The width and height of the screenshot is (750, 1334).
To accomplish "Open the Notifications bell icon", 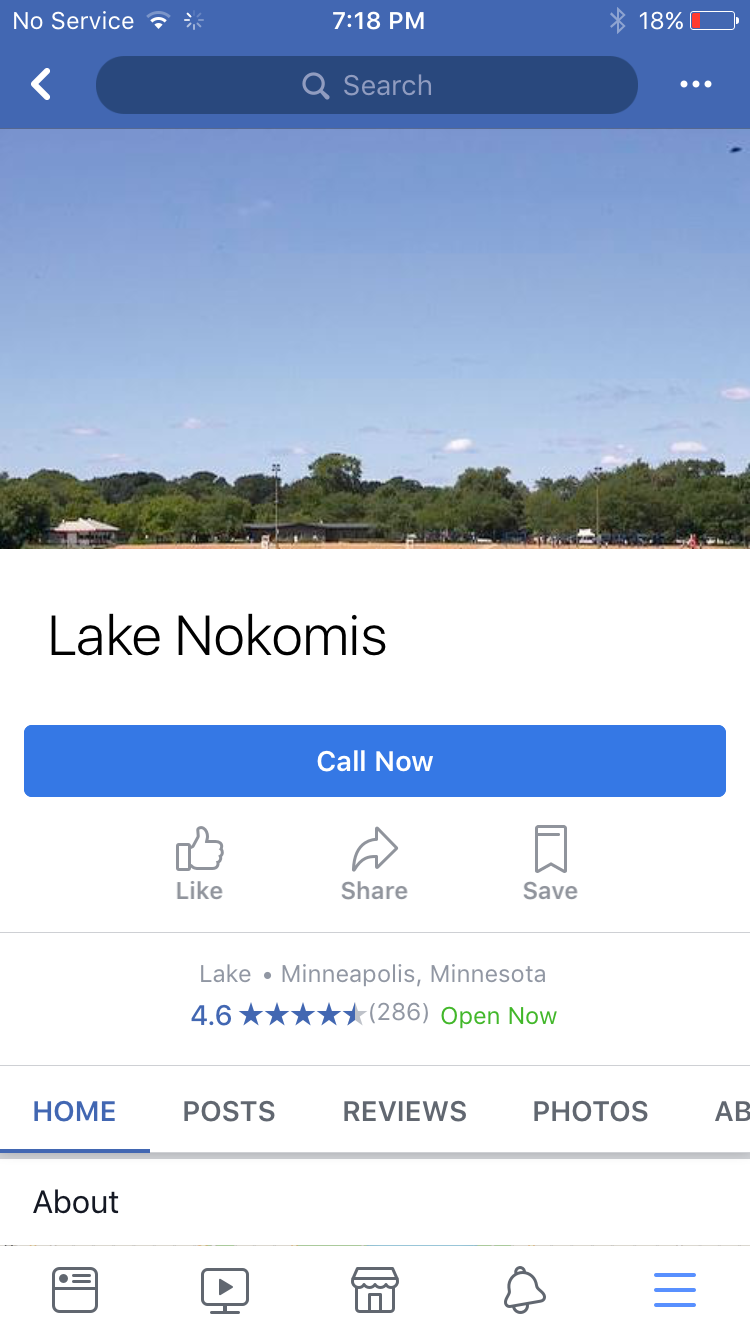I will pos(525,1290).
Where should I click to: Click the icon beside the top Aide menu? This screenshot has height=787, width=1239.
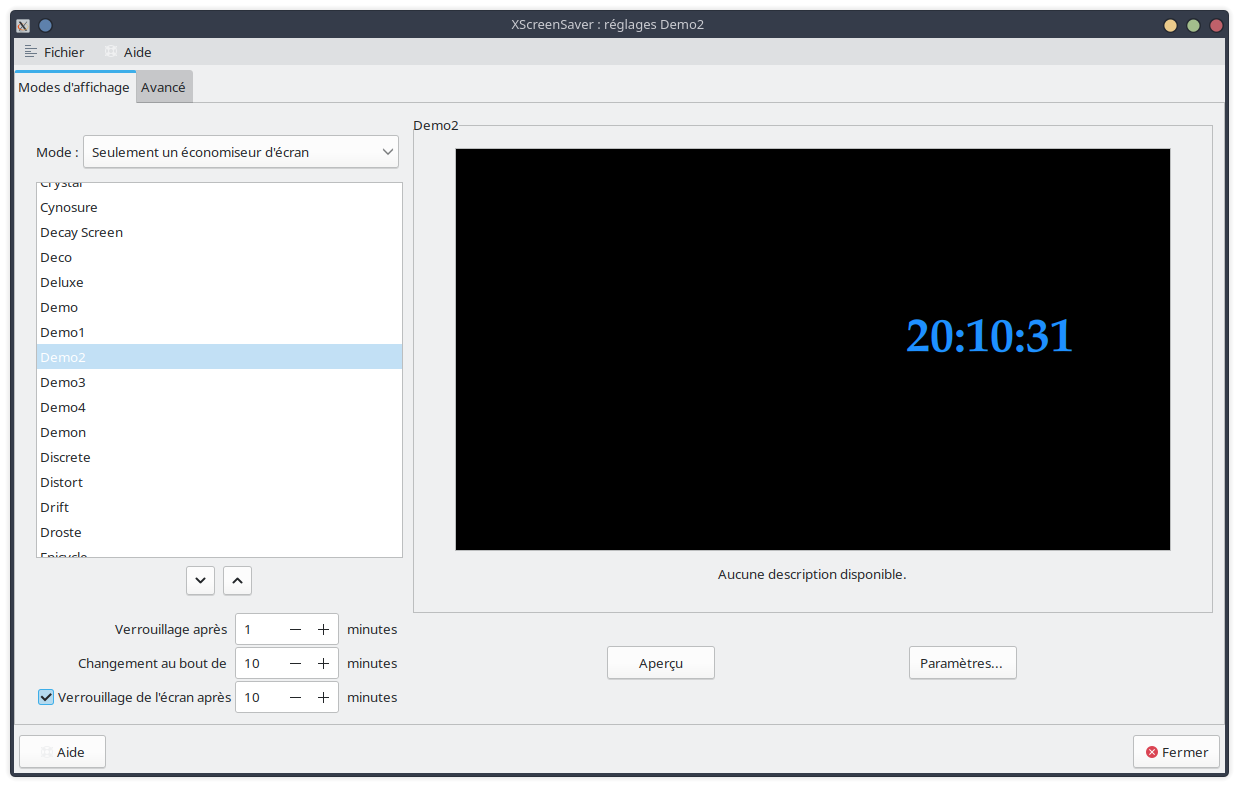[109, 52]
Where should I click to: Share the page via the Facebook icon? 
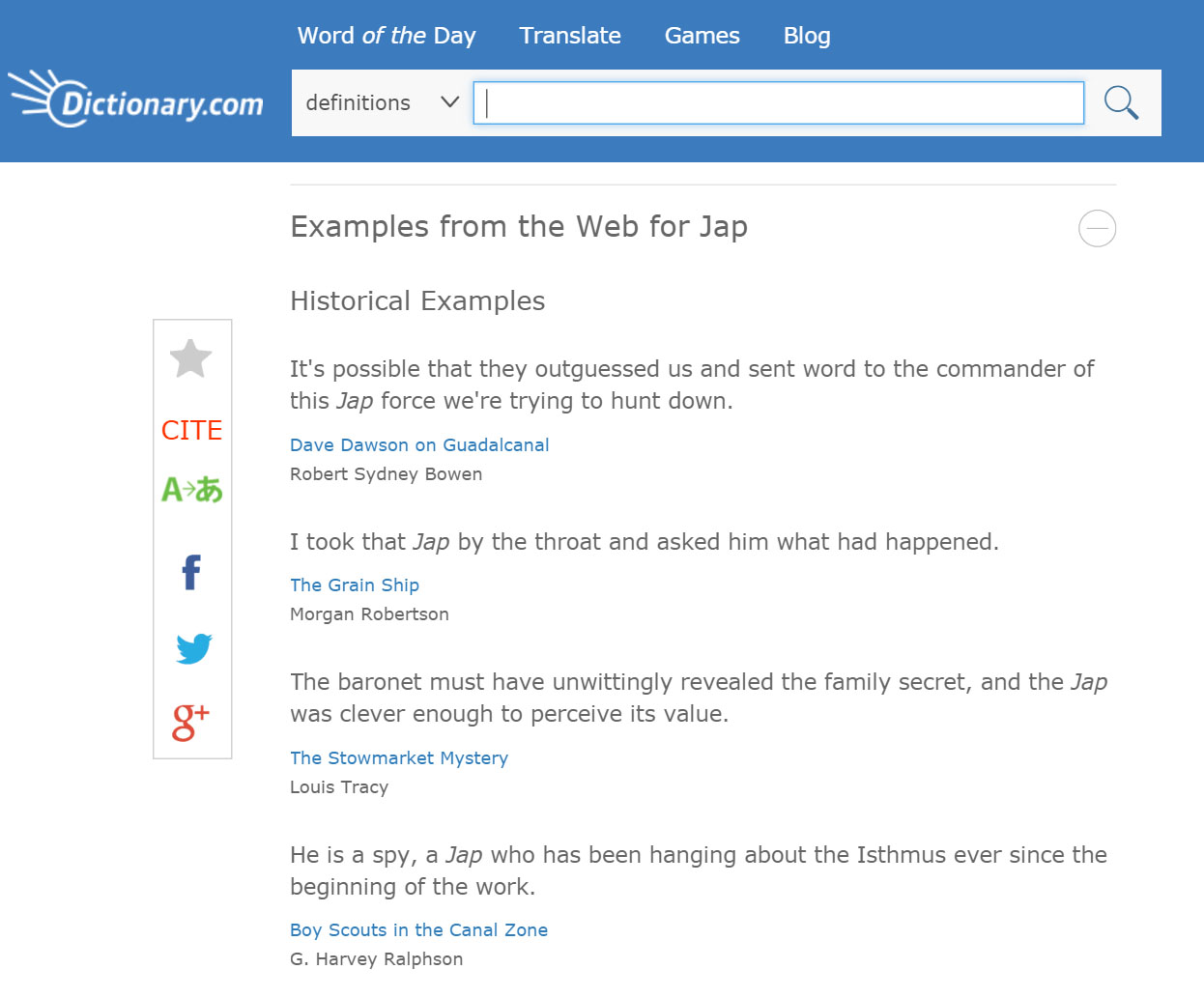(x=191, y=572)
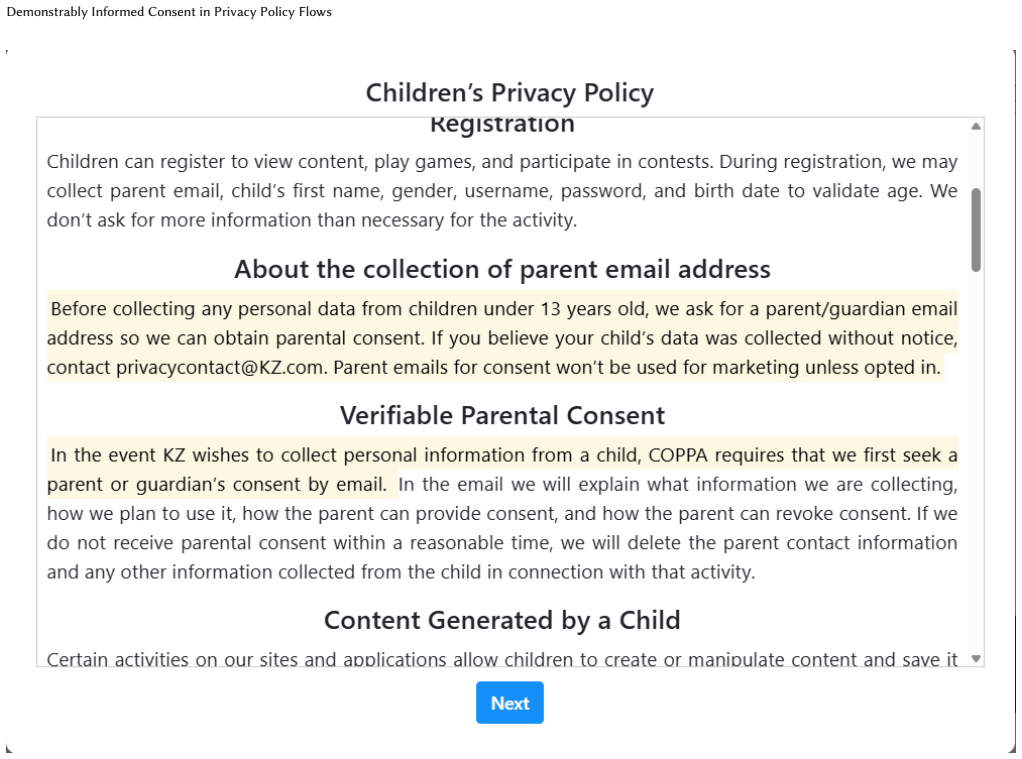Click the About the collection of parent email heading

click(x=502, y=269)
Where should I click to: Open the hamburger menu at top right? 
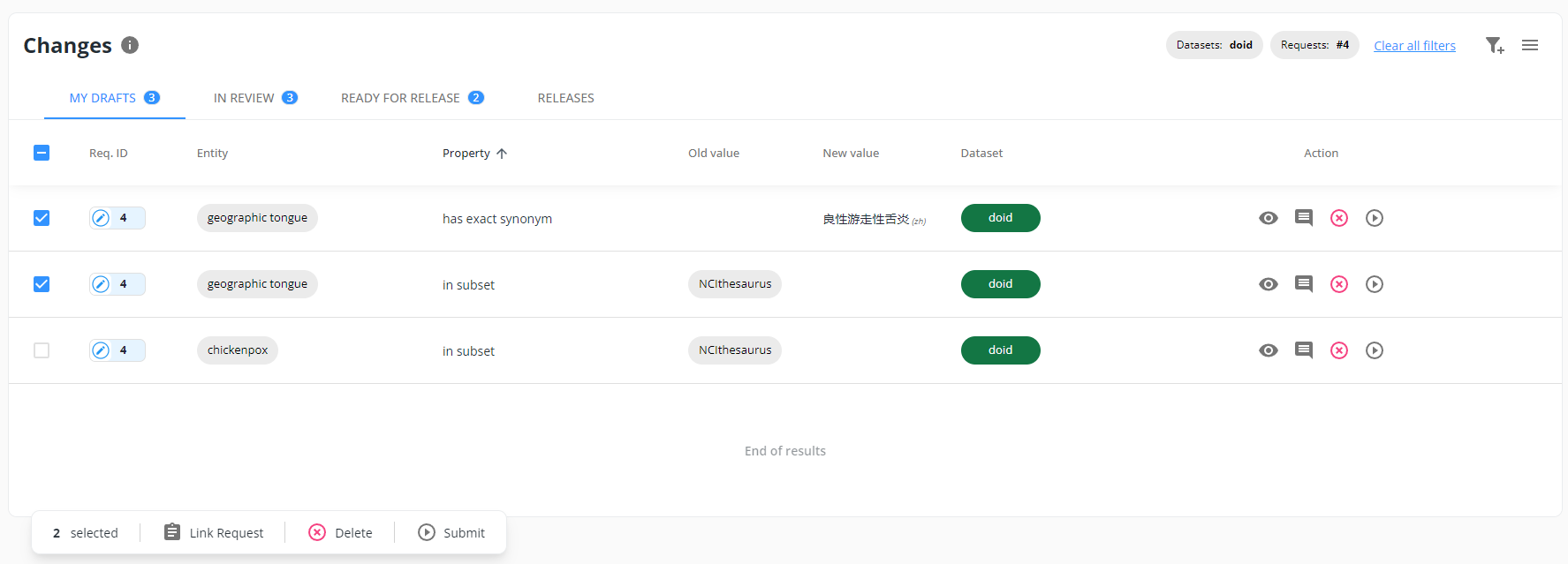1530,45
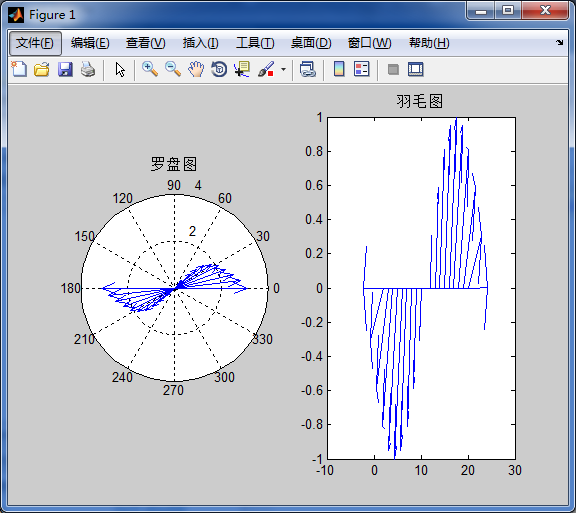
Task: Hide plot tools with the gray square icon
Action: coord(393,69)
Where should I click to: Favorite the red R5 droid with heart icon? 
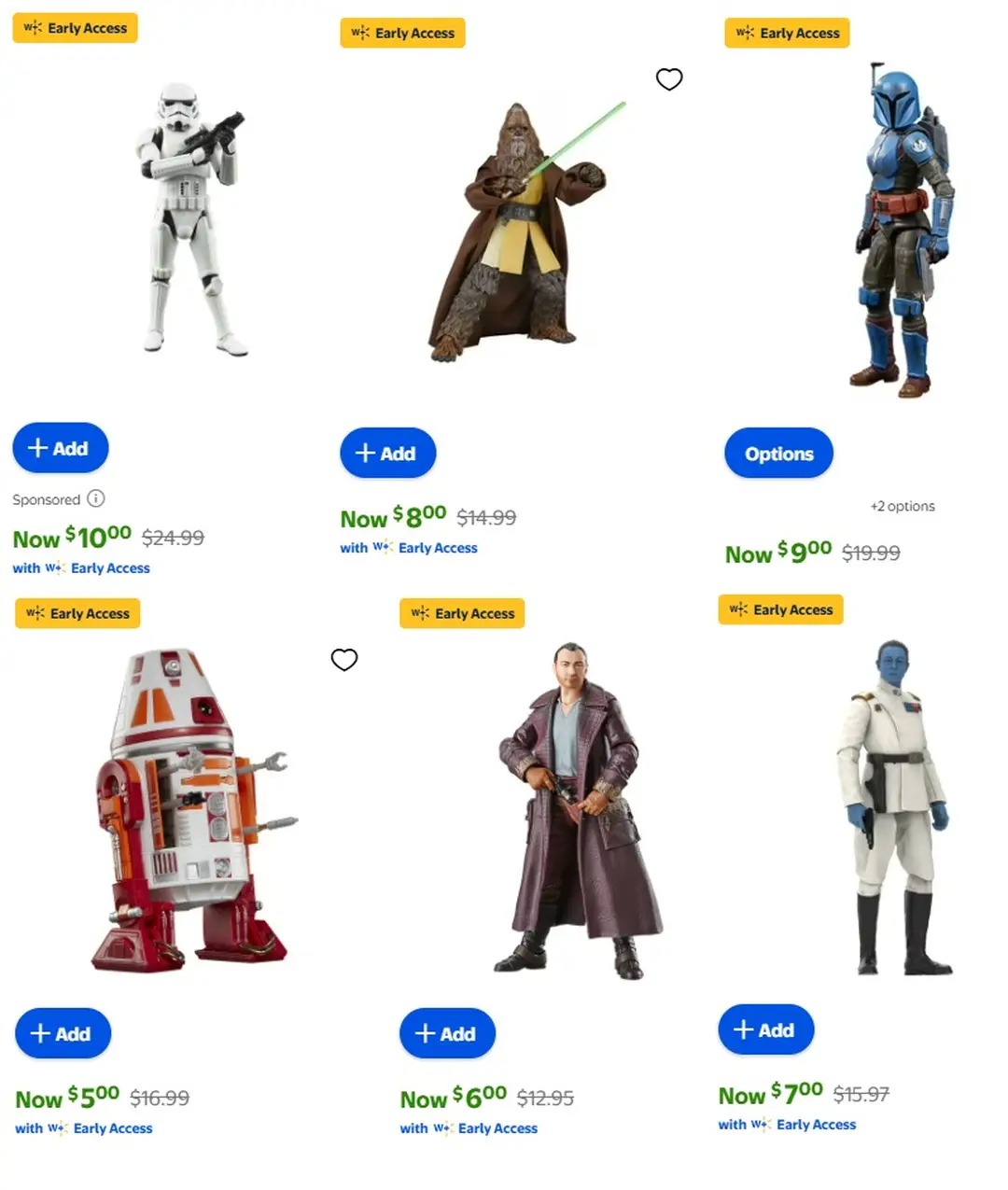[344, 660]
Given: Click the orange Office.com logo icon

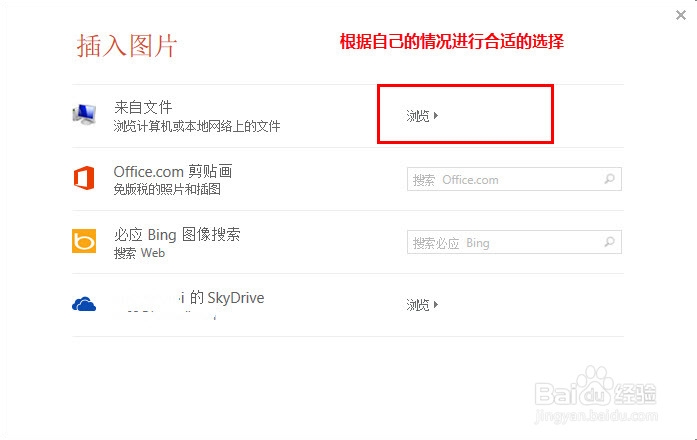Looking at the screenshot, I should pos(84,178).
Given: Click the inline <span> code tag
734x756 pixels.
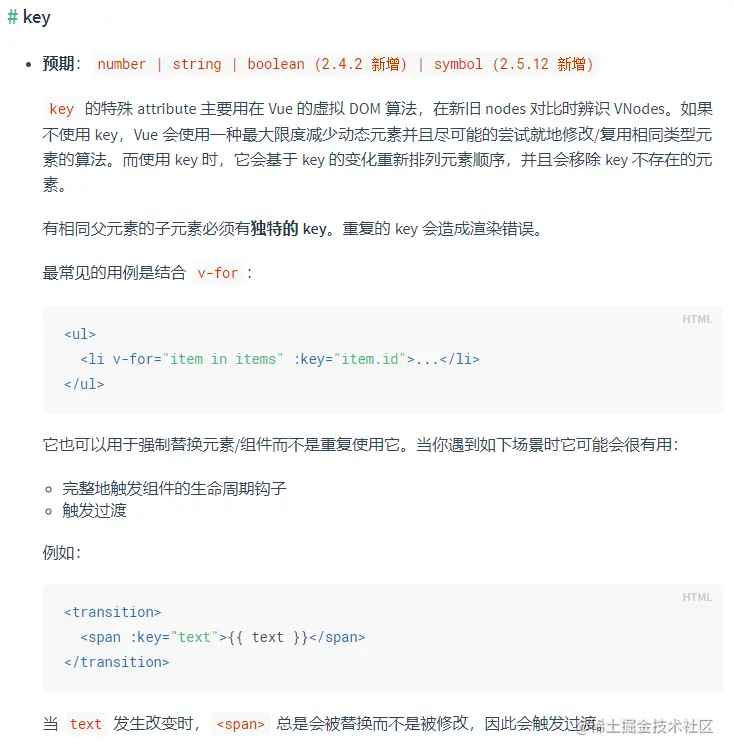Looking at the screenshot, I should click(240, 724).
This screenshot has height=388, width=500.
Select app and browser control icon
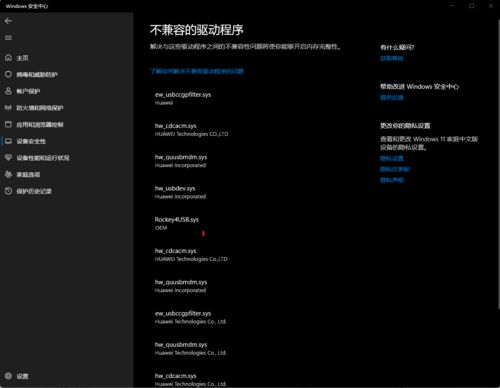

........

Where the line with "Where should I click to: Click" appears, begin there and transcribe exactly through the last line of the data, leaving all pictures aside.

Where should I click to: Click the icon beside the top Aide menu? This screenshot has height=787, width=1239.
[109, 52]
Where should I click to: Share the page via the Facebook icon? 
(x=191, y=572)
Click the About the collection of parent email heading

click(x=502, y=269)
Where should I click to: Open the hamburger menu at top right? 
1530,45
Task: Hide plot tools with the gray square icon
Action: coord(393,69)
Where should I click to: Favorite the red R5 droid with heart icon? 
[344, 660]
Given: Click the orange Office.com logo icon

Looking at the screenshot, I should pos(84,178).
Given: Click the inline <span> code tag
734x756 pixels.
Looking at the screenshot, I should click(240, 724).
This screenshot has height=388, width=500.
Select app and browser control icon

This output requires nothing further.